In This Article
Septic Tank & Leach Field
System Maintenance
Performance Problems                    View all SEPTIC SYSTEM articles

In areas without municipal sewage systems, each home must treat its sewage on its own land using an “on-site sewage disposal system,” more commonly called a septic system. A typical system consists of a waste pipe from the house, a large concrete, fiberglass, or plastic septic tank, and a leach field. The most common type of leach field consists of a series of perforated distribution pipes, each set in a gravel-filled absorption trench. Sometimes a small group of homes share a larger community septic system that performs much the same way as a single-house system.


The leach field typically consists of a row of perforated pipes buried about 2 feet below grade, deep enough to avoid freezing , but close enough to the surface to allow air to reach the bacteria, that purifies the effluent.

The leach field (also called a “drain field) typically consists of a row of perforated pipes buried about 2 feet below grade, deep enough to avoid freezing , but close enough to the surface to allow air to reach the bacteria, that purifies the effluent (see Illustration).

Where a conventional leach field will not work due to soil conditions or a high water table, an alternative system may be allowed. These often cost two or more times the price of a conventional system and require greater maintenance. Special systems may also be required  near flood plains, bodies of water, or other environmentally sensitive areas.

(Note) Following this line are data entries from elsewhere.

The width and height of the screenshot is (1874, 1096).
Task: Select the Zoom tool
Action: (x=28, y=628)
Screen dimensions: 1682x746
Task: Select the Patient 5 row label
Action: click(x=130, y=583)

Wastewater from the house collects in the septic tank, where it separates and begins to break down before flowing to the leach field.    Click to enlarge.

After passing from the house, the wastewater collects in the tank, giving it time for the solids to sink to the bottom as sludge and for a host of bacteria and other microorganisms to begin breaking down the materials in an anaerobic (without oxygen) process. Water and grease float to the top of the tank as scum (see illustration). As new wastewater flows into the tank from the house, the partially treated water, or effluent, in the tank flows into the leach field, where most of the sewage treatment takes place.

The leach field typically consists of a row of perforated pipes buried about two feet below grade, deep enough to avoid freezing (since wastewater freezes at a much lower temperature than does pure water) but close enough to the surface to allow air to reach the aerobic bacteria, which take over to further purify the effluent. The effluent then passes into gravel placed around the pipes and on to the native soil. Where the gravel meets the soil a bacteria-rich slime mat grows and does the heavy lifting of water purification. All elements carrying liquid must be buried deep enough to prevent freezing, as this will stop the bacterial action that the system depends on.

The remaining liquid, carrying small suspended solids, percolates though the native soil, where receives its final treatment by bacteria and other tiny critters in the soil. These convert the remaining pathogens into important plant nutrients, while sand, gravel, and soil filter our any remaining solids. Some of the liquid evaporates into the air, and some is absorbed by plant roots. At this point, if the system is working properly, the filtered wastewater returns to the aquifer as naturally pristine water, fit for human consumption. It’s a pretty neat trick that takes perfect advantage of nature’s highly effective process for recycling organic waste.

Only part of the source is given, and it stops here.